§ **PROBLEM**:
Please copy out, unchanged, every line of the entries below, from the line containing "Open the basic mode dropdown" down to the line containing "coord(20,56)", with both of those lines included.

Click-target data
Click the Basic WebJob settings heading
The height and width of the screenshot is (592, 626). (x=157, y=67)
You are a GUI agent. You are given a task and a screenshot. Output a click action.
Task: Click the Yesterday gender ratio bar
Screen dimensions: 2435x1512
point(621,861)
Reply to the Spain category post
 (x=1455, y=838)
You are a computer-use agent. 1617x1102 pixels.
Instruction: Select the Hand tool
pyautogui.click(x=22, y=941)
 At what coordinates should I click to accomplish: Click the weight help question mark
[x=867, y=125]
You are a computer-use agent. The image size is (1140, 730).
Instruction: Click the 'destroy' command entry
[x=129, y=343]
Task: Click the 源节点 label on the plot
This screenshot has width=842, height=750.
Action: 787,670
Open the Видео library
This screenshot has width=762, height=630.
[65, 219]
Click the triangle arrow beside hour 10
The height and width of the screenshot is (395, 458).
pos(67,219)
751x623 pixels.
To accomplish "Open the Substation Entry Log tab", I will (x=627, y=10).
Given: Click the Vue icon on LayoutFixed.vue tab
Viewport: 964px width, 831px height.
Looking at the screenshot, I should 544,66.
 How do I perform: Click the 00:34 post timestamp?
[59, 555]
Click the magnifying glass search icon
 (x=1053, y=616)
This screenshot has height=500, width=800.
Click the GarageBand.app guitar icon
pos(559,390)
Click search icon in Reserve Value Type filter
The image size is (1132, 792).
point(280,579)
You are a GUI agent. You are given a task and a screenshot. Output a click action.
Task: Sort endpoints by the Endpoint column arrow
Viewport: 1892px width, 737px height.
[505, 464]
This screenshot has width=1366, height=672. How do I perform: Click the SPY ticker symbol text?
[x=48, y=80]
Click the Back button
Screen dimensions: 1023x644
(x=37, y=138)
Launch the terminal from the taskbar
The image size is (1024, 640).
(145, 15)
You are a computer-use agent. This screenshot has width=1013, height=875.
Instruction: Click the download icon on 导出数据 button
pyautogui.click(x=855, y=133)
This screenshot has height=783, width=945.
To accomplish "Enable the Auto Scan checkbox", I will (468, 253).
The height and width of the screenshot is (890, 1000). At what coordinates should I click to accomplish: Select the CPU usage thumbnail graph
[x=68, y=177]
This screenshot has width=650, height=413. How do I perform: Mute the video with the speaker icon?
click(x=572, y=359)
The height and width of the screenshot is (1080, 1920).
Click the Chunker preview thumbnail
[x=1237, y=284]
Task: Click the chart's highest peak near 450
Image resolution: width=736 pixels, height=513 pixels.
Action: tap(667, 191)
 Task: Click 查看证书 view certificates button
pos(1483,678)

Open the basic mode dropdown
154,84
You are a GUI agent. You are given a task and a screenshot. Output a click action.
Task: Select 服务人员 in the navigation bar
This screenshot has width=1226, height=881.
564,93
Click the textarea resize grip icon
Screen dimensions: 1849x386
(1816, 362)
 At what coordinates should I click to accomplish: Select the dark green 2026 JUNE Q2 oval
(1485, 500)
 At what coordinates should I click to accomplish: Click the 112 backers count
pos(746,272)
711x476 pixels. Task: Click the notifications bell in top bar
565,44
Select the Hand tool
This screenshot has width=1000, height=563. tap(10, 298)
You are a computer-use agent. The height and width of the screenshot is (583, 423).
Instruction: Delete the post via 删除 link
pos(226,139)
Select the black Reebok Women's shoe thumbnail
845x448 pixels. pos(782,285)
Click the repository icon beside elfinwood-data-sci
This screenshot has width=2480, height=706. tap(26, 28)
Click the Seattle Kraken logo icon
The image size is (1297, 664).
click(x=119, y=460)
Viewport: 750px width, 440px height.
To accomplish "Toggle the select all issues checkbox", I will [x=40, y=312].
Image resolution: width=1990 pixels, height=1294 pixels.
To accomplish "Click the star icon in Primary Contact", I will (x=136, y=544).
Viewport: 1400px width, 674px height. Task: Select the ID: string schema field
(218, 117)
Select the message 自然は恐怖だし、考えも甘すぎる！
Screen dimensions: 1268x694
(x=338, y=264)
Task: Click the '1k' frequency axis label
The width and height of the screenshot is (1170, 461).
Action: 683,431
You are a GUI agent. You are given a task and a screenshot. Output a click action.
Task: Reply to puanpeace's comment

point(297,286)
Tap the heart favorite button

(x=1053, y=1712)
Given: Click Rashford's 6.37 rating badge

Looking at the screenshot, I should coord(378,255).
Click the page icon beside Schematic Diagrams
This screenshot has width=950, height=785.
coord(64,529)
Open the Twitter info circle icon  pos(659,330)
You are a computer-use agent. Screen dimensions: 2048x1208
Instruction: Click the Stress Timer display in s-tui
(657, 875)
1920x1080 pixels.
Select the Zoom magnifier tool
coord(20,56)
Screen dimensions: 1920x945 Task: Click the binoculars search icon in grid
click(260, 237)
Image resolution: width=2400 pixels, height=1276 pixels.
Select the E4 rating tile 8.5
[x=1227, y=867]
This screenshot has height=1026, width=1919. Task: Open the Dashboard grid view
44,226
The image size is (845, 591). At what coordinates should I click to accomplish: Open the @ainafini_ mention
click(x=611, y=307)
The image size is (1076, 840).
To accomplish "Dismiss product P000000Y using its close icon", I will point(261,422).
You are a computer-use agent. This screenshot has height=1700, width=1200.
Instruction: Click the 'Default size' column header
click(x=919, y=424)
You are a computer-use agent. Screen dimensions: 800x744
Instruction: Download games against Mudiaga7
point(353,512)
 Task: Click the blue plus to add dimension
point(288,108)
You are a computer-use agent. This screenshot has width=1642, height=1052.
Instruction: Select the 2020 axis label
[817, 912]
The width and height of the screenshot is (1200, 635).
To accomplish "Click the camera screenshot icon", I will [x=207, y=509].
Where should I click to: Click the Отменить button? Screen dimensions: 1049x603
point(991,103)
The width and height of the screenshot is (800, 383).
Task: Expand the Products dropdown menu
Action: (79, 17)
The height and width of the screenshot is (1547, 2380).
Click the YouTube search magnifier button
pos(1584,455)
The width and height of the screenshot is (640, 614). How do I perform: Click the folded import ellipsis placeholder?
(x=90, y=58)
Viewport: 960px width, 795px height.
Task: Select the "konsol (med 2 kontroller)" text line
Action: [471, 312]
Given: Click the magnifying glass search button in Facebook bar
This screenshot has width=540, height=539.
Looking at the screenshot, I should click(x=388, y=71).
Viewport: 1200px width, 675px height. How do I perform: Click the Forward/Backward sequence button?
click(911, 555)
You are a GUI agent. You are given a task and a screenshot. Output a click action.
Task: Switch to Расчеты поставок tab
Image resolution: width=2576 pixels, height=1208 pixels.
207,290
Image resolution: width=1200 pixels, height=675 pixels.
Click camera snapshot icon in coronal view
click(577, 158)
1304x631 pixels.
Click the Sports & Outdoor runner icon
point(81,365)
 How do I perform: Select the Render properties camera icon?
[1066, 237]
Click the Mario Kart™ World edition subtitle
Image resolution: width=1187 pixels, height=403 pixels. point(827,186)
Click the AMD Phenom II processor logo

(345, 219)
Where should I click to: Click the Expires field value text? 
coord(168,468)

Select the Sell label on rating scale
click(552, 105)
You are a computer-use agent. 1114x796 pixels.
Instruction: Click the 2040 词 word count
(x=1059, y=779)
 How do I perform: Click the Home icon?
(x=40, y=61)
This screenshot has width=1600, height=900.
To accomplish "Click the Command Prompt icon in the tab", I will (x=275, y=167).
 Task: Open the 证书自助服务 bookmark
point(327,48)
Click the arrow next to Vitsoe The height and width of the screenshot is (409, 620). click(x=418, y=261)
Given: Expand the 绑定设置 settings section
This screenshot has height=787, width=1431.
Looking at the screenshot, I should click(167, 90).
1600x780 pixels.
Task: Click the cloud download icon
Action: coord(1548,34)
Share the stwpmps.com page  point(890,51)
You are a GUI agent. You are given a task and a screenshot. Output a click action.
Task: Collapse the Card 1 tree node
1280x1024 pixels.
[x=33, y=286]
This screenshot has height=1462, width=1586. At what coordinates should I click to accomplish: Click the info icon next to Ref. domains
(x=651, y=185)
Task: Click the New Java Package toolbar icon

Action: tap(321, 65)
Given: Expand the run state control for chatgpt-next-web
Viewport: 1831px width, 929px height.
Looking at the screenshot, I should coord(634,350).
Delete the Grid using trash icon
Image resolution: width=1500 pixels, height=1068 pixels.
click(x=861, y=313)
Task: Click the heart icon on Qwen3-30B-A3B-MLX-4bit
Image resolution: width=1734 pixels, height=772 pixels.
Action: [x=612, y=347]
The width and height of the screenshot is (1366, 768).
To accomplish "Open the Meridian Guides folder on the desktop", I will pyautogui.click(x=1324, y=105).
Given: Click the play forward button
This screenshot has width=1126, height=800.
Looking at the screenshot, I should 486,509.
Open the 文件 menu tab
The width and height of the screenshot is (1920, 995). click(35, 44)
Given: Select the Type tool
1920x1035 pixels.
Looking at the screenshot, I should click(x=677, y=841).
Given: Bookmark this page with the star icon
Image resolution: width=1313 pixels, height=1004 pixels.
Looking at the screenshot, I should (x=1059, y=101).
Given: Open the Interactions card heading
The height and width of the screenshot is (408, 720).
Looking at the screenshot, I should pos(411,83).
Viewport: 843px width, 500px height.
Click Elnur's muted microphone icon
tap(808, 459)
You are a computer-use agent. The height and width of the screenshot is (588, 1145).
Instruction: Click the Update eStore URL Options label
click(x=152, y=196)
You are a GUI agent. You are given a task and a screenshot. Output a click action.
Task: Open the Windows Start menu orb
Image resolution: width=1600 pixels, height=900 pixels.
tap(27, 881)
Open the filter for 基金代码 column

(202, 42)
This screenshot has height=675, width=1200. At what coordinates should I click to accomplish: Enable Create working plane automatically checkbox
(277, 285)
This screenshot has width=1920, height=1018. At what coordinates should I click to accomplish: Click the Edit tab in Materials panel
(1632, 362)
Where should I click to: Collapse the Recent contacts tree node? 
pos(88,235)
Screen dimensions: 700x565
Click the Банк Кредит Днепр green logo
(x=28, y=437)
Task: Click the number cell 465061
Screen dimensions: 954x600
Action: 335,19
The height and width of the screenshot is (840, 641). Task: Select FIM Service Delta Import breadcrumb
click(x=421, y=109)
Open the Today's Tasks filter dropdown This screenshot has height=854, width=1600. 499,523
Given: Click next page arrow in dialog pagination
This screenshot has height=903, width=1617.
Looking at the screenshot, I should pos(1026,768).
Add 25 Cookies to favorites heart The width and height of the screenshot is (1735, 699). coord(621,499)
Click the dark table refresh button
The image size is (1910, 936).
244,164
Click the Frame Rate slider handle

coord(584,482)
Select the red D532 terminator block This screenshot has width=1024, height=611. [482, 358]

§ **ANSWER**:
Open the basic mode dropdown
154,84
You are a GUI agent. You are given a task and a screenshot. Output a click action.
Task: Select 服务人员 in the navigation bar
This screenshot has width=1226, height=881.
564,93
Click the textarea resize grip icon
Screen dimensions: 1849x386
(1816, 362)
 At what coordinates should I click to accomplish: Select the dark green 2026 JUNE Q2 oval
(1485, 500)
 At what coordinates should I click to accomplish: Click the 112 backers count
pos(746,272)
711x476 pixels. Task: Click the notifications bell in top bar
565,44
Select the Hand tool
This screenshot has width=1000, height=563. tap(10, 298)
You are a computer-use agent. The height and width of the screenshot is (583, 423).
Instruction: Delete the post via 删除 link
pos(226,139)
Select the black Reebok Women's shoe thumbnail
845x448 pixels. pos(782,285)
Click the repository icon beside elfinwood-data-sci
This screenshot has width=2480, height=706. tap(26, 28)
Click the Seattle Kraken logo icon
The image size is (1297, 664).
click(x=119, y=460)
Viewport: 750px width, 440px height.
To accomplish "Toggle the select all issues checkbox", I will [x=40, y=312].
Image resolution: width=1990 pixels, height=1294 pixels.
To accomplish "Click the star icon in Primary Contact", I will (x=136, y=544).
Viewport: 1400px width, 674px height. Task: Select the ID: string schema field
(218, 117)
Select the message 自然は恐怖だし、考えも甘すぎる！
Screen dimensions: 1268x694
(x=338, y=264)
Task: Click the '1k' frequency axis label
The width and height of the screenshot is (1170, 461).
Action: 683,431
You are a GUI agent. You are given a task and a screenshot. Output a click action.
Task: Reply to puanpeace's comment

point(297,286)
Tap the heart favorite button

(x=1053, y=1712)
Given: Click Rashford's 6.37 rating badge

Looking at the screenshot, I should coord(378,255).
Click the page icon beside Schematic Diagrams
This screenshot has width=950, height=785.
coord(64,529)
Open the Twitter info circle icon  pos(659,330)
You are a computer-use agent. Screen dimensions: 2048x1208
Instruction: Click the Stress Timer display in s-tui
(657, 875)
1920x1080 pixels.
Select the Zoom magnifier tool
coord(20,56)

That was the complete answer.